- **EXTRACT TO READ**:
-=-=-

Uploading to an S3 bucket from bitbucket pipelines

10 Apr 2018

I was recently writing a build script that should get triggered whenever I push my code to Bitbucket using the pipelines feature, see Bitbucket Pipelines. Basically you create a yaml file with tasks. Each time you push code, Bitbucket spins up a linux docker container to run these tasks one after another. In my case the task was simple - I just had to package my powershell scripts into a zip file and upload it to my AWS S3 bucket.

Pre-Reqs:

  1. To upload files to S3, first create a user account and set the type of access to allow “Programmatic access”, see this. You should also set permissions to ensure that the user has access to the bucket. Make sure you set this up first.

  2. Create a pipeline using steps in this link. This will create a bitbucket-pipelines.yml file in the root of your repository. Note that you cannot use tabs, you have to indent using spaces. You should use the bitbucket’s interface when possible, because it warns you when you have \t characters in the yaml file.

Yaml file

You can write line comments using “#”. The first real line in the yaml file specifies the docker image you want to use. In my case I used the standard Python 3.5.1 image, so I have “image: python:3.5.1” as the image.

Bitbucket allows you to create a default pipeline, or seperate pipelines for each of your branches (patterns). There are predefined sections for “pipelines”, “branches”, “step” that Bitbucket pipelines understand. I just wanted one for my master branch and one for my dev branch - so I used the following template. “master” refers to the master branch in my repository and “devbranch” refers to my development branch. We would be using the Amazon provided boto3 package to perform upload, so one of the steps in your yaml will be to use pip to install the package. You can cache pip, so that your image already has it and doesn’t have to download it each time you run the pipeline.

    image: python:3.5.1

    pipelines:
        branches:
            master:
                -step:
                    caches: # Caching pip to reduce time taken for the pipeline
                        - pip
                    script:
                        # This is a comment, Will add steps for the master branch here

            devbranch:
                -step:
                    caches:
                        - pip
                    script:
                        # This is a comment, Will add steps for the dev branch here

I prefer to keep my build scripts and python requirements file it in a build folder in my repository. So the first step is to cd to this folder and then call pip to install the requirements. The requirements.txt file just has this one line for now:

    boto3
    

The steps to be performed are: echo “Build started” cd .\build pip install -r requirements.txt python ./BuildScript.py package_name echo “Build complete”

Here’s my completed bitbucket-pipelines.yml file.

    image: python:3.5.1

    pipelines:
        branches:
            master:
                -step:
                    caches: # Caching pip to reduce time taken for the pipeline
                        - pip
                    script:
                        - echo "Master branch Build started"

-=-=-

- **SHORT TASK A**:
Copy out every one of the entries word for word, leaving out the pictures.
- **SHORT TASK B**:
Pick up the article on uploading to an S3 bucket from Bitbucket Pipelines right after its last line and carry it on.
The article above has no connection to the entries that come after it.

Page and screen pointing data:

-=-=-

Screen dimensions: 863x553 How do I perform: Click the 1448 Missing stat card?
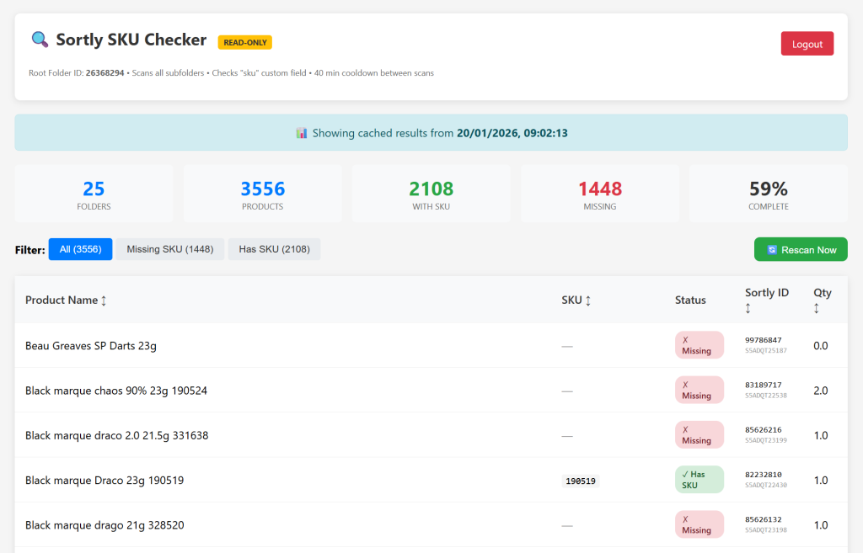point(599,194)
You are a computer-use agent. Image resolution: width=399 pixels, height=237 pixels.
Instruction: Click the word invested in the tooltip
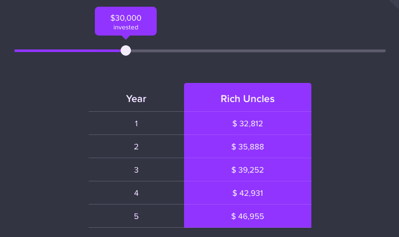(126, 27)
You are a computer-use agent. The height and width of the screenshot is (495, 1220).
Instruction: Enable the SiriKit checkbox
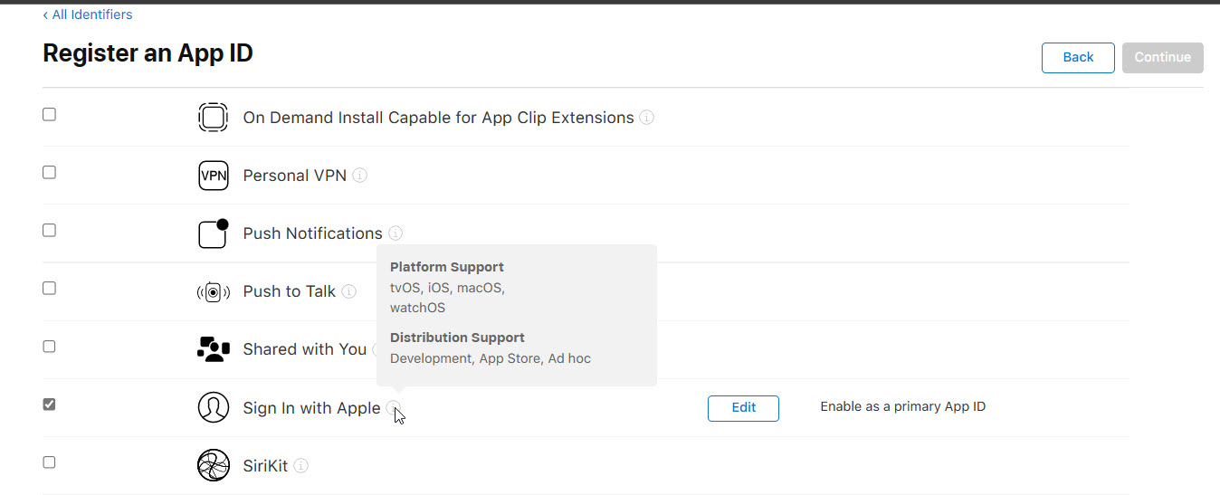[50, 462]
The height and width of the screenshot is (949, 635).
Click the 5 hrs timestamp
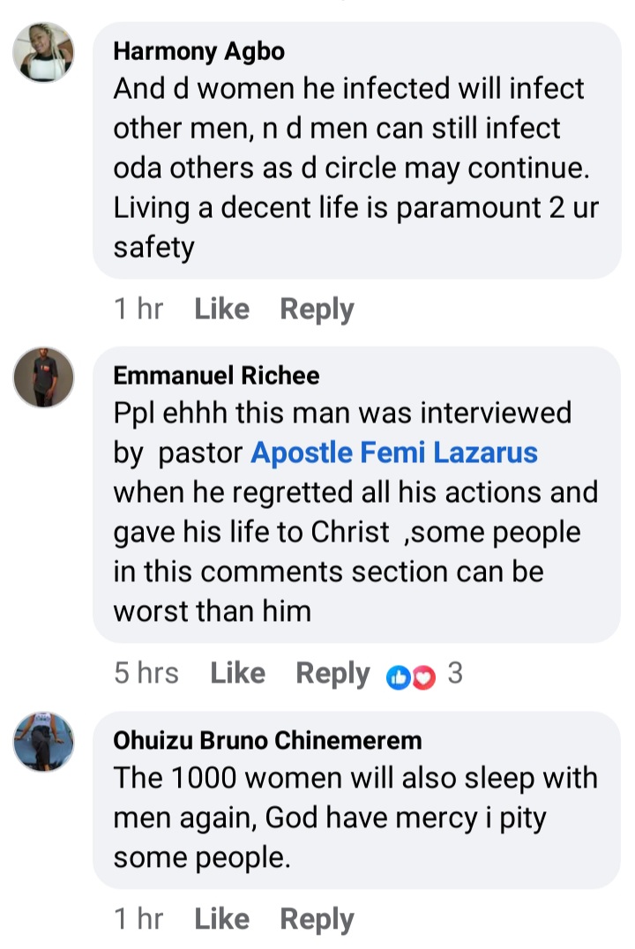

-=-=-

- **TASK ANSWER A**:
Screen dimensions: 863x553 How do I perform: Click the 1448 Missing stat card?
point(599,194)
You are a computer-use agent. Image resolution: width=399 pixels, height=237 pixels.
Instruction: Click the word invested in the tooltip
(126, 27)
You are a computer-use agent. The height and width of the screenshot is (495, 1220).
Instruction: Enable the SiriKit checkbox
[50, 462]
The height and width of the screenshot is (949, 635).
Click the 5 hrs timestamp

- **TASK ANSWER B**:
                        - cd .\build
                        - pip install -r requirements.txt
                        - python ./BuildScript.py package_name
                        - echo "Build complete"

            devbranch:
                -step:
                    caches:
                        - pip
                    script:
                        - echo "Dev branch Build started"
                        - cd .\build
                        - pip install -r requirements.txt
                        - python ./BuildScript.py package_name
                        - echo "Build complete"
                        

Now for the actual Python script, thats pretty straight forward. You import boto3, create an instance of boto3.resource for the s3 service. Call the upload_file method and pass the file name.

In the below example:

  • “src_files” is an array of files that I need to package.
  • “package_name” is the package name.
  • “bucket_name” is the S3 bucket name that I want to upload to.
  • “my_aws_access_key_id” and “my_aws_secret_access_key” are the access keys, I have hard coded theses just as an example. I would strongly advice you against doing that, especially if your repository is not a private one.
  • ZipDirectory is a function that wraps around shutil.make_archive to create the package.
  • CreateZipPackageAndUpload is a function that copies the file to a temporary folder, zips the folder and uploads to the S3 bucket.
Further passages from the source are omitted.